A Wharton TA helps to communicate business communications

Chandler McCleskey discusses being a teaching assistant for the business communication course for Wharton undergraduates.

Wharton fourth-year student Chandler McCleskey has a packed schedule; Wharton Undergraduate Cohorts, Wharton Private Equity and Venture Capital Club, Wharton Undergraduate Consulting Club, and Club Lacrosse. But he makes time for being a teaching assistant for WH 2010: Business Communication for Impact.

Chandler McCLeskey.
As a teaching assistant, Chandler McCleskey found the path to his future profession, and the internships to get him there. (Image: Courtesy of Wharton Stories)

He describes what he likes about being a TA. “As a TA, it has been both rewarding and insightful to see the same classes taught in different ways by the various lecturers that I have had the opportunity to work with. Each lecturer provides their own ‘spin’ on the classes, including personal anecdotes and industry insights from their respective fields.”

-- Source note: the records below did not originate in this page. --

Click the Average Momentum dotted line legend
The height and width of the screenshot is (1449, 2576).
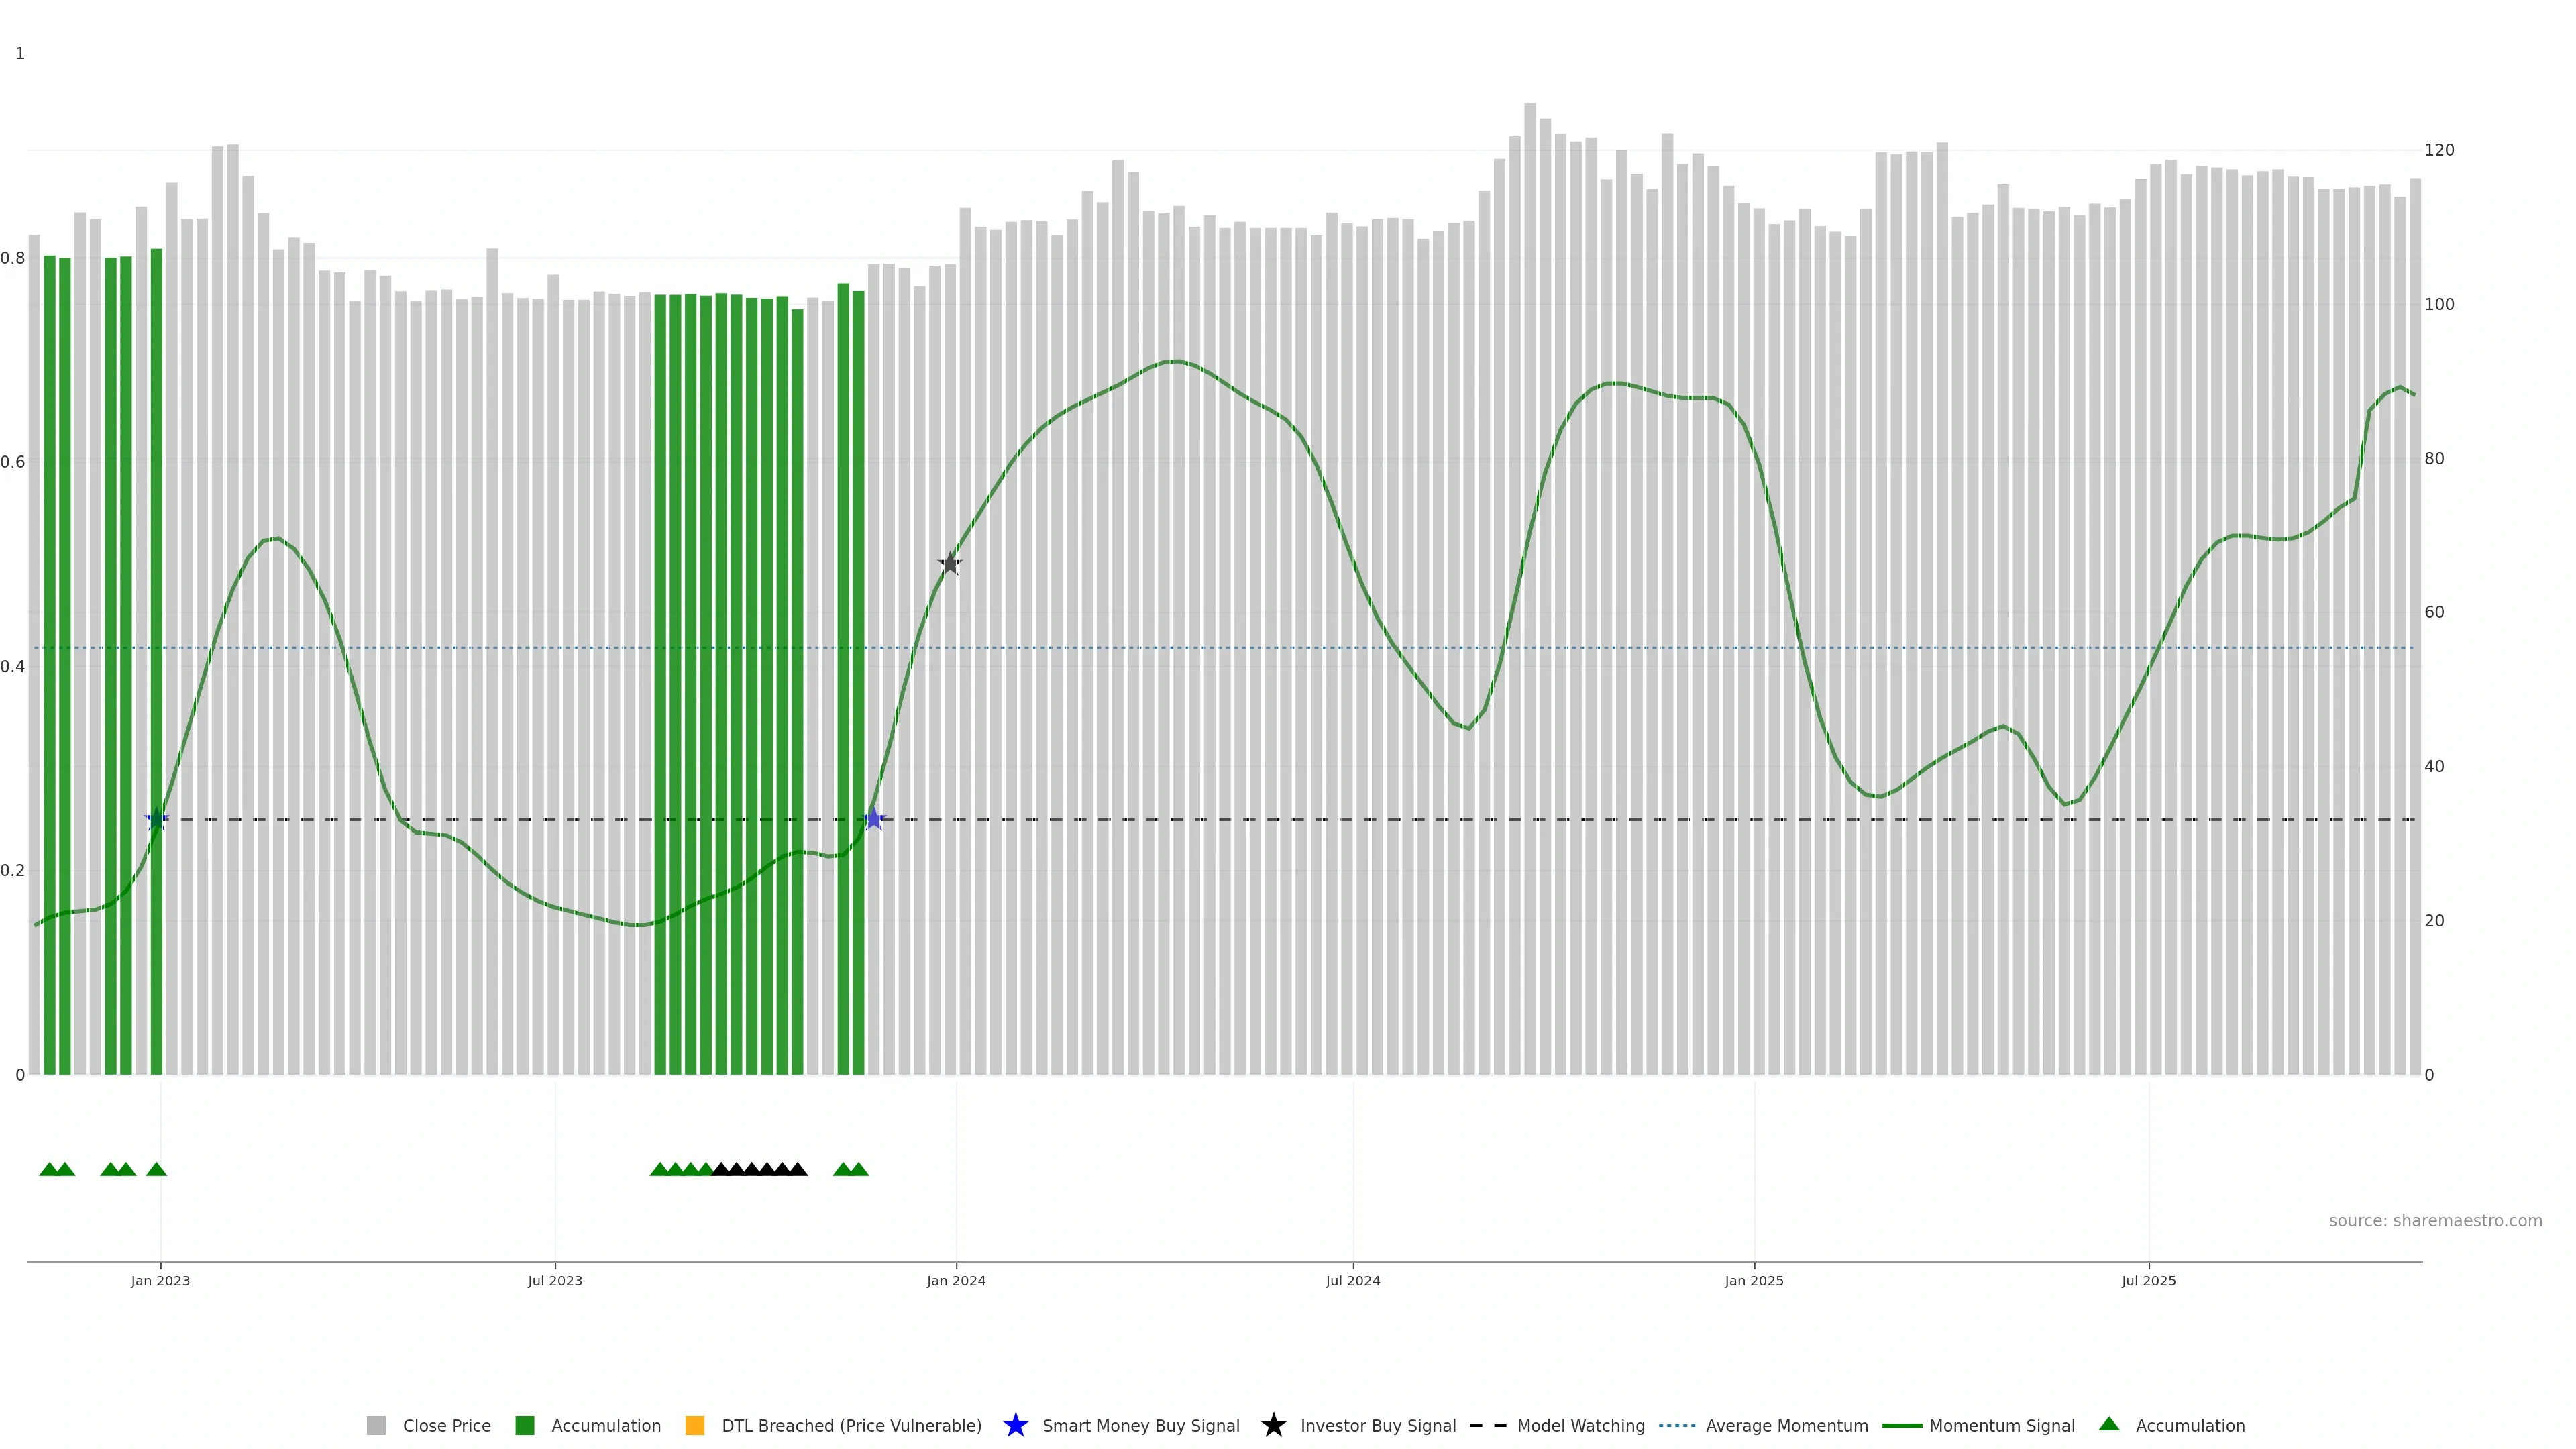coord(1677,1425)
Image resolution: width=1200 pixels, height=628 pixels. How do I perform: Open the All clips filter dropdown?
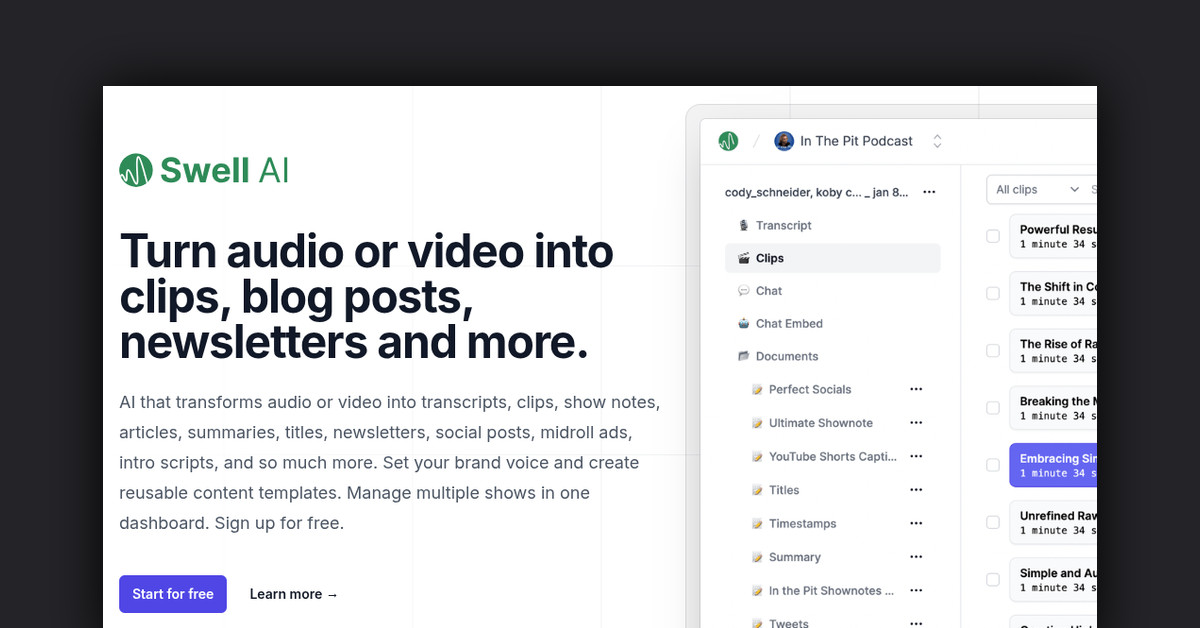click(1037, 189)
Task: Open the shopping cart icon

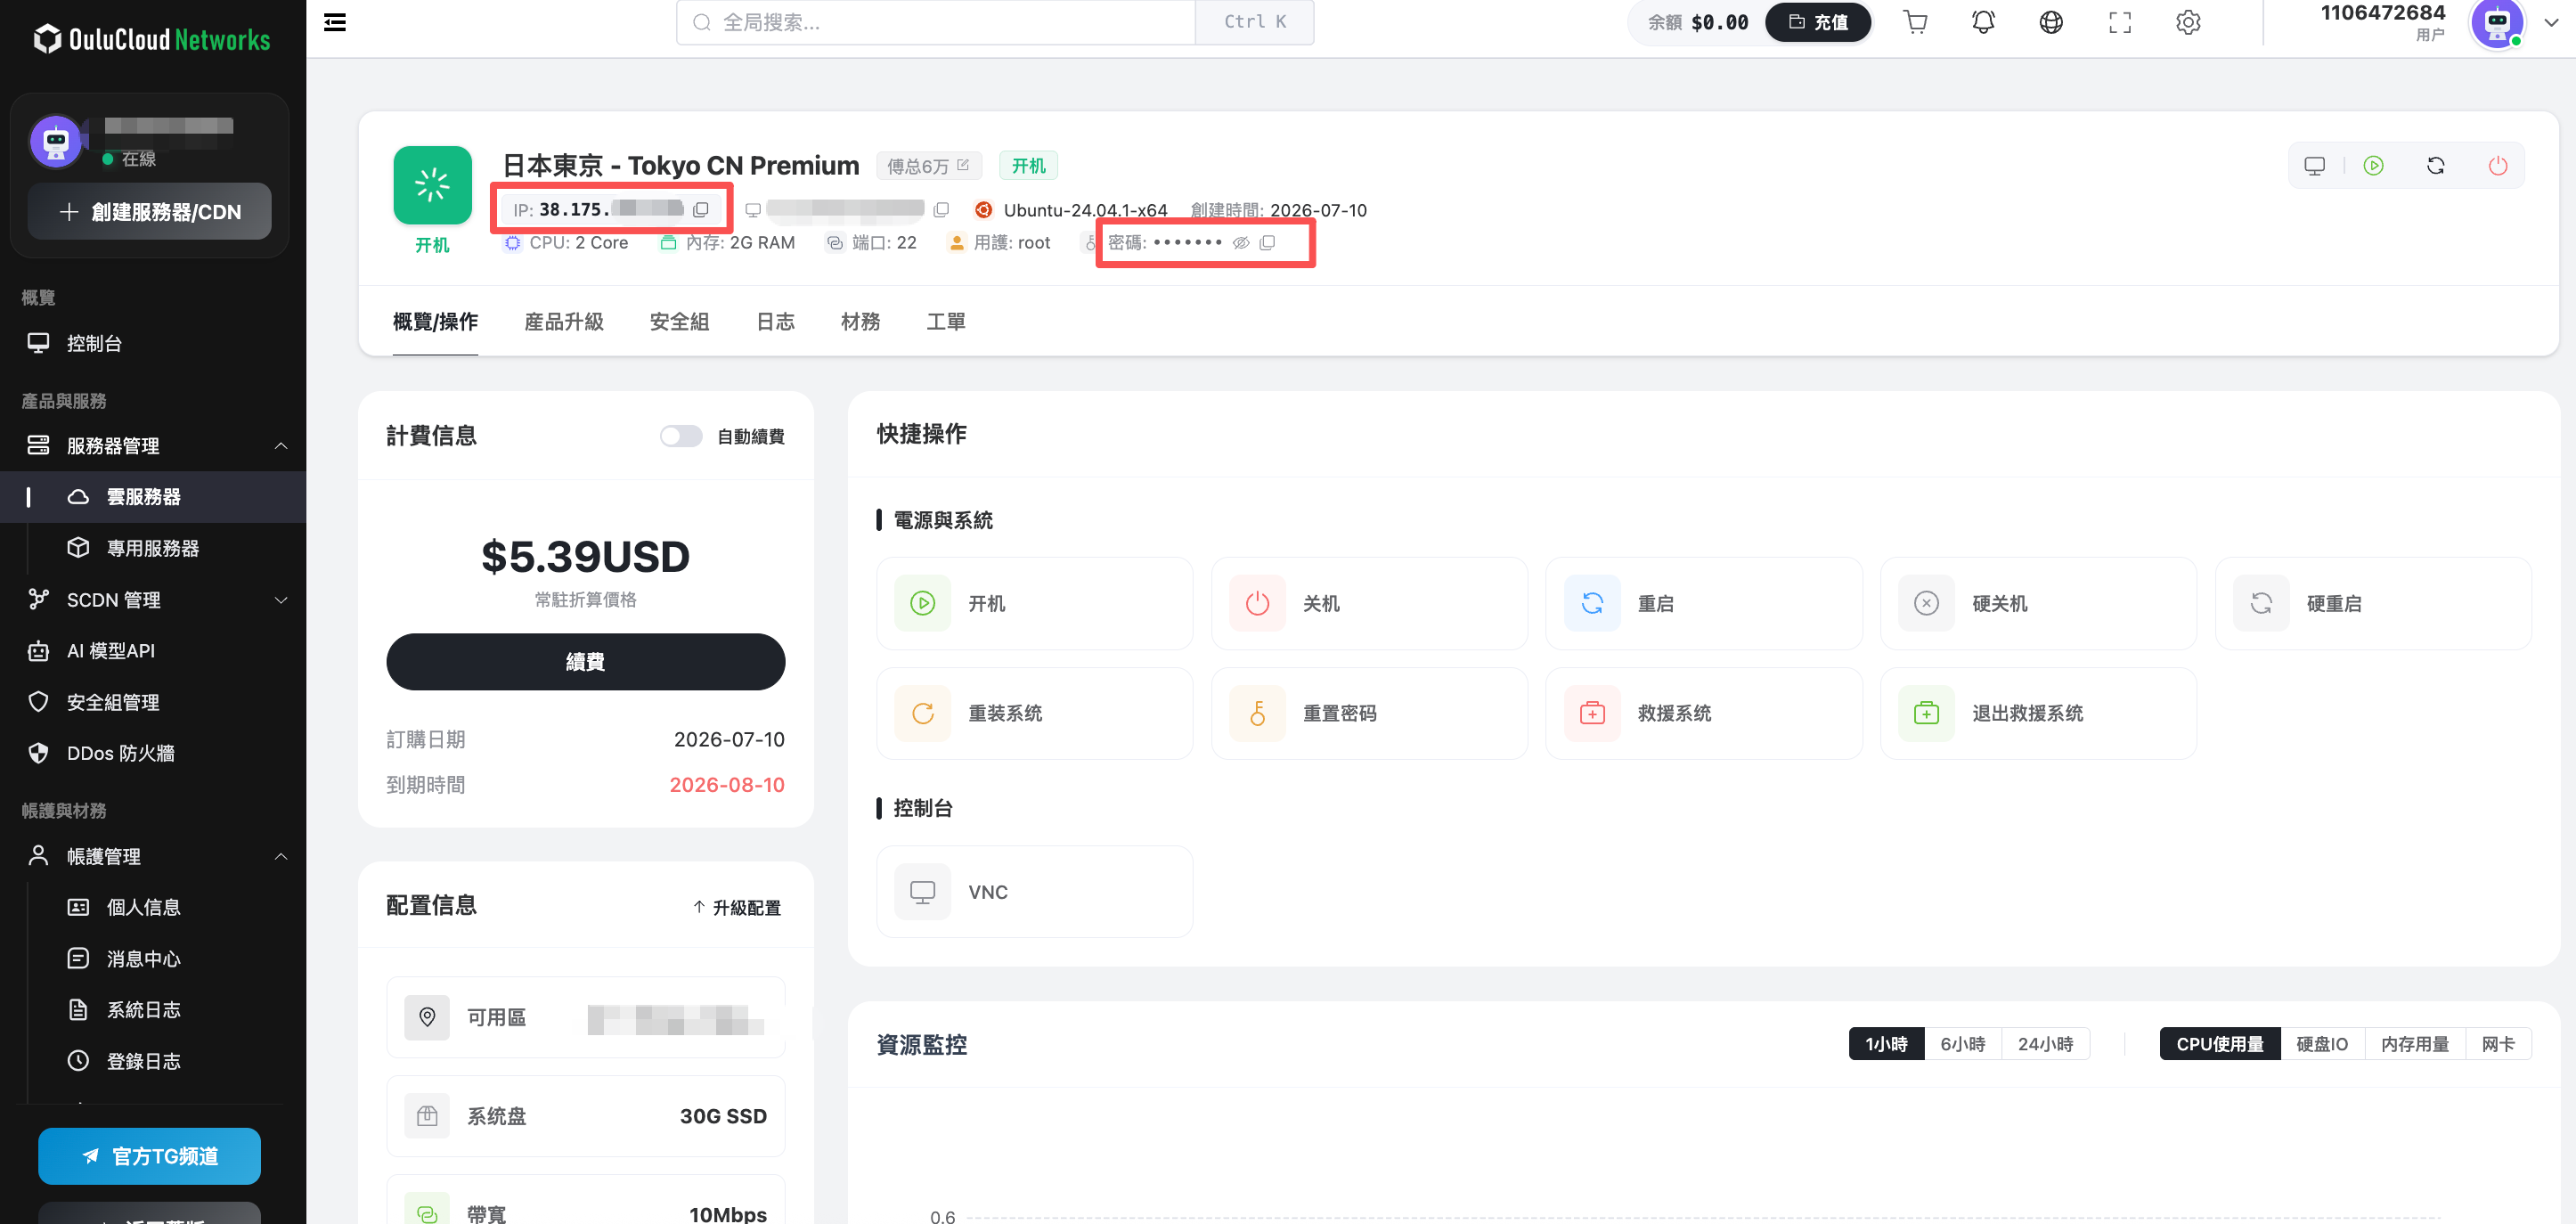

McCleskey says being a TA has helped him understand the concepts taught in class in a different way than simply being a student. “Over time, I think applying the course concepts, such as concision, organizational structure, or visual clarity on slides, to my classes or internships has gotten easier and has allowed me to see just how integral business communication is to my current work and how important it will be for my future career.”

Being a TA has influenced his academics and his professional aspirations. “WH 2010 helped me make many pivotal decisions in my life so far. For example, through taking and working as a TA for WH 2010, I knew that I would want to be in a job where I delivered presentations and where verbally communicating ideas to others was commonplace. As a result, my work as a WH 2010 TA helped me decide on which internships to take and which career to ultimately pursue.

Academically, he adds, “WH 2010 has encouraged me to participate in classes and make the most of my four years at Penn.”